Iran Helping Assad
Iran Helping Assad

 Iran has been backing Damascus since the beginning of the Syrian civil uprising, some four months ago. Tehran has provided security and propaganda assistance, accusing the US and the West of attempting to overthrow the Assad regime under the guise of a false ‘Arab Spring’, according  to IDF Lt. Col (ret.) Michael Segall, an expert on strategic issues with a focus on Iran and terrorism and a senior analyst at the Jerusalem Center for Public Affairs. 

In a position paper written for the center, he described how  Iran is taking advantage of the ‘Arab Spring’, or the ‘Islamic awakening’ to disseminate the Islamic revolution ideologies of Ayatollah Khomeini to the Arab world in upheaval.

"Yet with the turmoil in Syria, Iran now finds itself confronting a real possibility of losing one of its most important allies. The fall of the Assad regime would likely undermine the resistance camp and break the continuity of the "Shiite crescent" stretching from Iran through Iraq, Syria, and Lebanon", he asserts.

That is the reason, , Lt Col. Segall continues, that it is no surprise that there are reports of Iranian participation in the suppression of the Syrian protests. Elements of the Iranian Revolutionary Guard Al-Quds Force, Iranian Law Enforcement Services as well as Hizbullah operatives, are helping Assad quell the uprising.

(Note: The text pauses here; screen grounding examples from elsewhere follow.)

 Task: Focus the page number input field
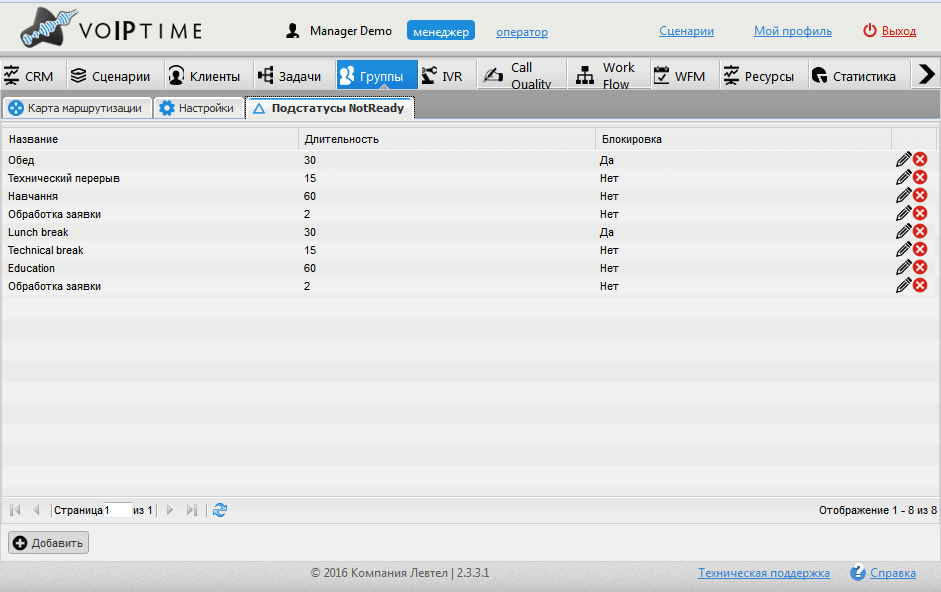(118, 510)
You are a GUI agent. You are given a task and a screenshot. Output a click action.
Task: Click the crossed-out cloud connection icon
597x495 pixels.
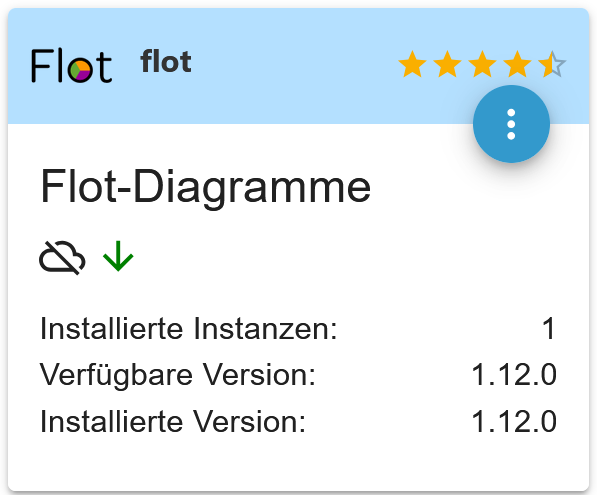click(x=62, y=258)
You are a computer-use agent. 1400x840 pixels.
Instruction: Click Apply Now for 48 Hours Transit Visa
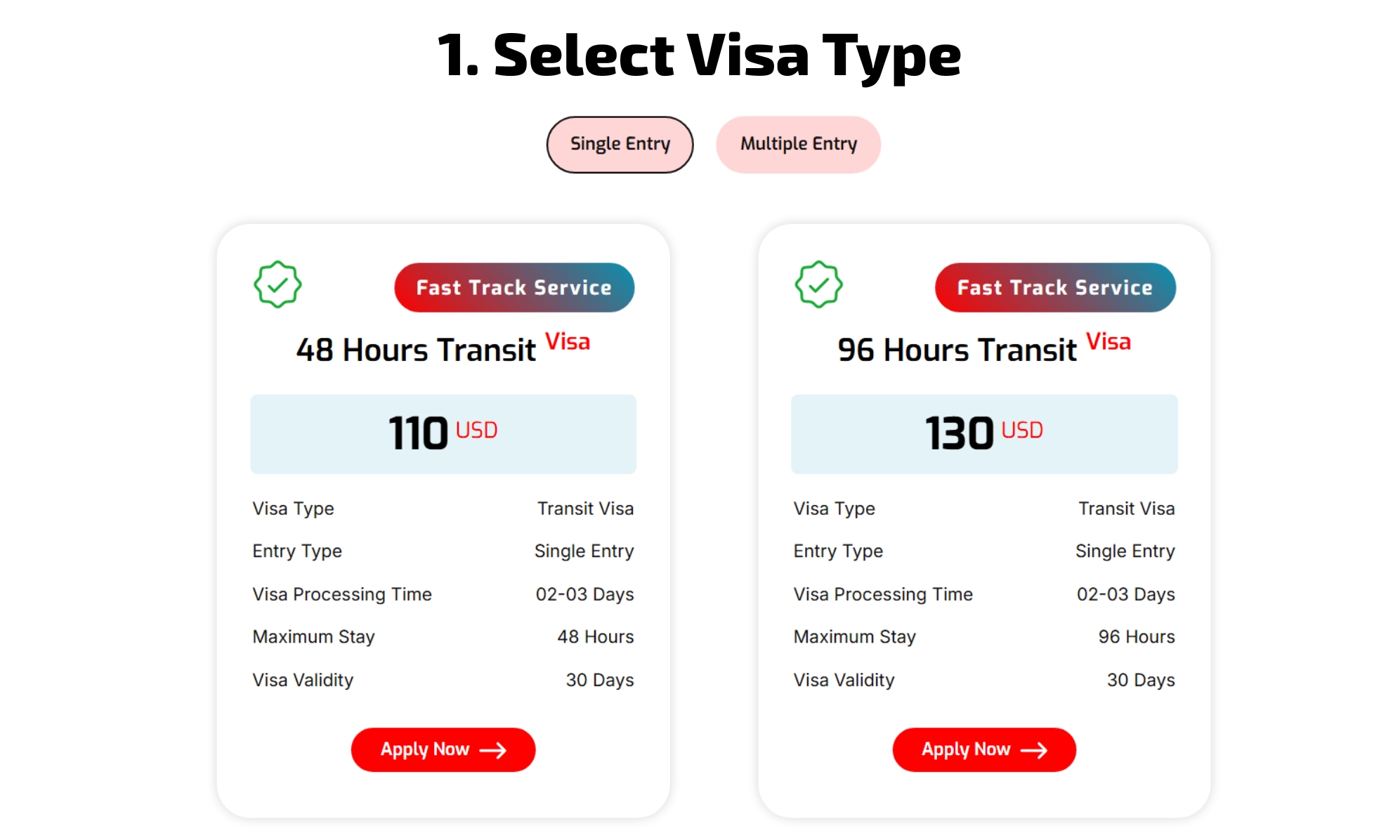click(443, 750)
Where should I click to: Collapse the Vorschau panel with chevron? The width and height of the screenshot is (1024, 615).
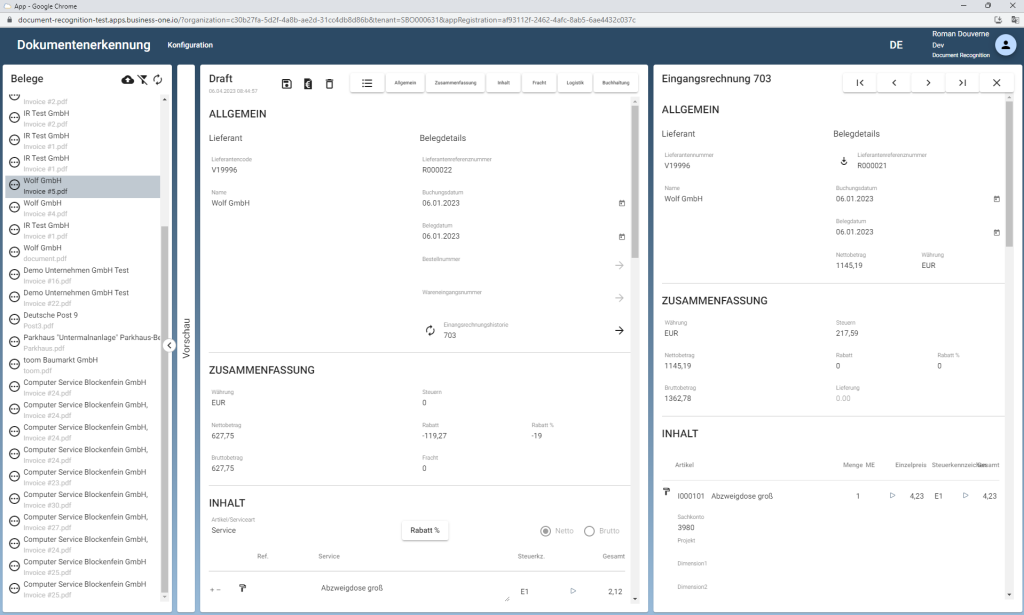170,346
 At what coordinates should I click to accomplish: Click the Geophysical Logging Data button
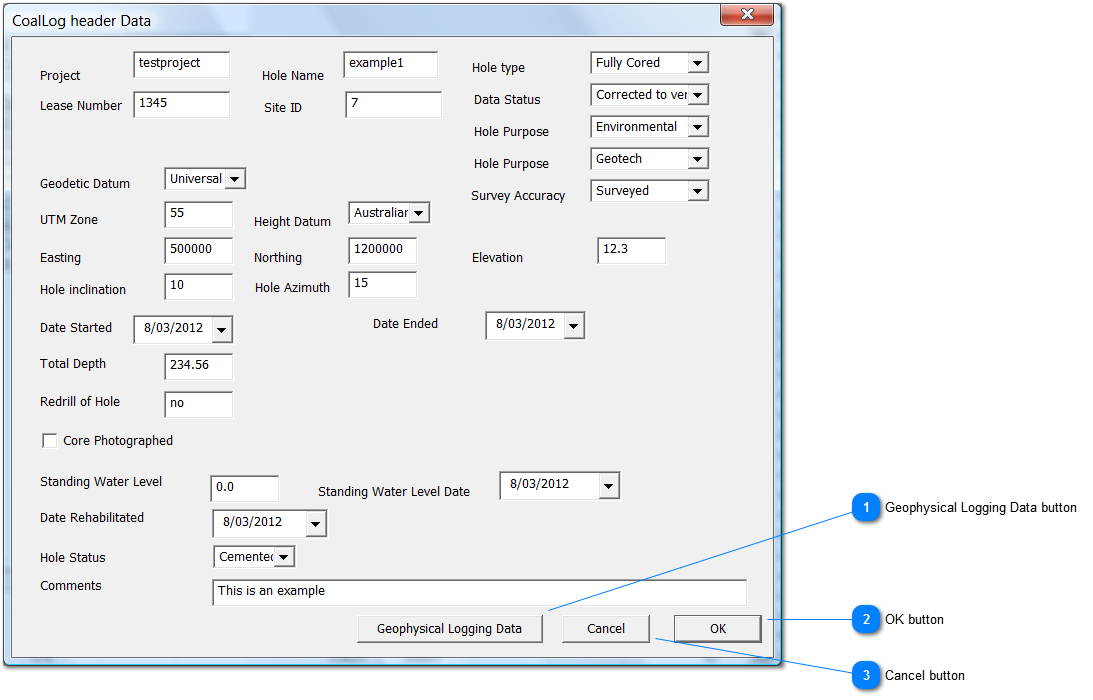[450, 628]
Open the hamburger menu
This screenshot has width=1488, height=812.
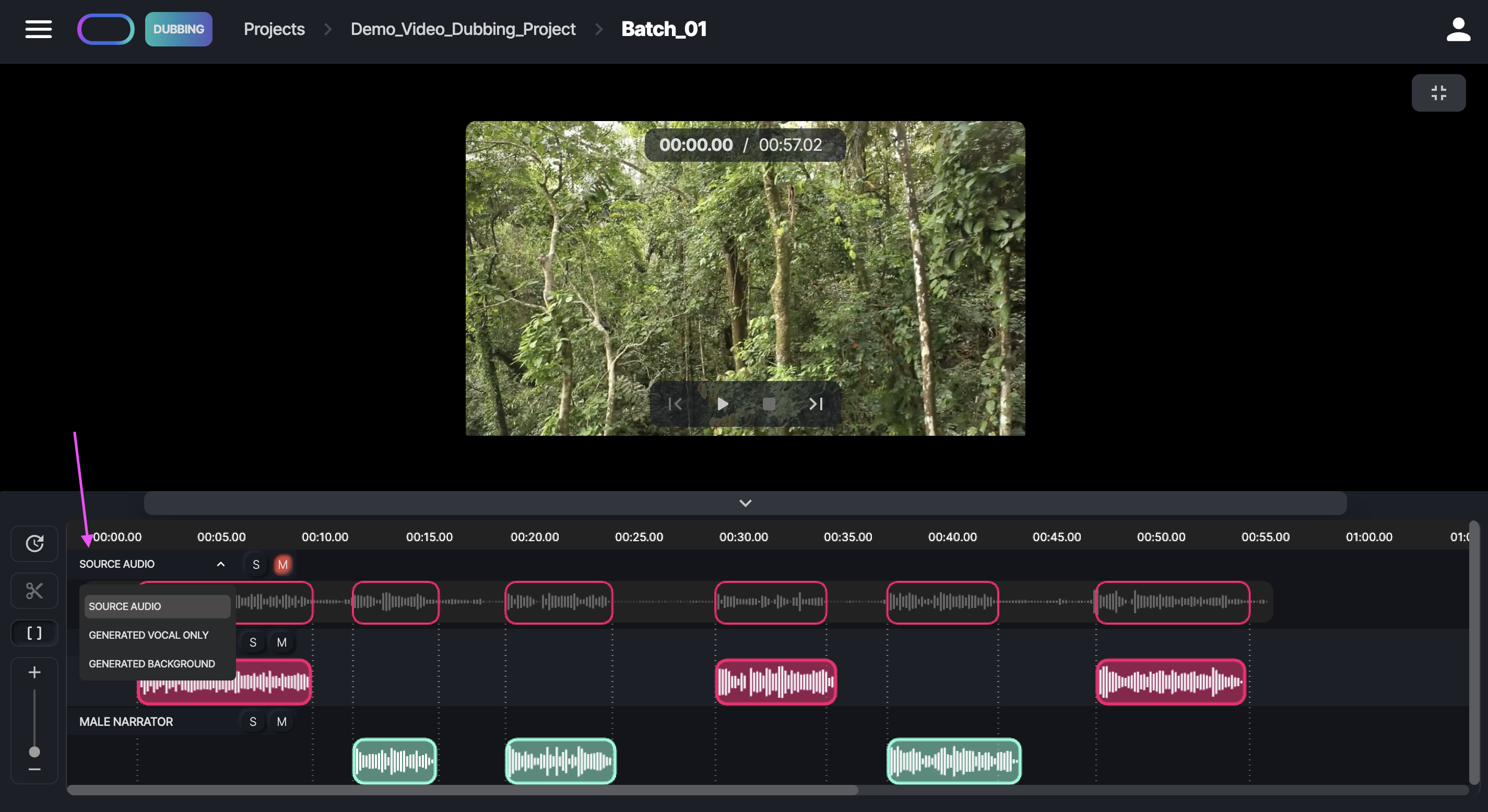(x=38, y=29)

Iran has also "apparently provided advanced eavesdropping equipment enabling the pinpointing of phone or internet communications between anti-regime activists", he writes. 

As for the United States and EU hesitation, he explains that Syria has good relations with the two Middle Eastern superpowers of the past, Turkey (the Ottoman Empire) and Iran (Persian). and therefore "occupies a pivotal point between the old Middle Eastern order and the new order that Iran is seeking to shape in keeping with its worldview. Syria's special status in opposing a Pax Americana (a minority position among the Arab states) and in having good relations with these two past superpowers of the Middle East",  perhaps explains (in part) why the West is reluctant to take a stand on the Syrian situation, preferring to wait and see what will develop from the violent repression.

Assad’s downfall, the last of the brave Arab leaders who defy the west, following the removal of Saddam Hussein, would likely herald the end of the era of Arab nationalism and facilitate the formation of a new Arab and/or Islamic identity, Segall asserts.

And perhaps more ominously, in the shadow of the growing assertiveness of (Shiite) Iran and (Sunni) Turkey, both of which seek a great-power role, the Arab world finds itself divided and lacking any guiding paradigm as the old order falls apart, with only Islamism to replace it.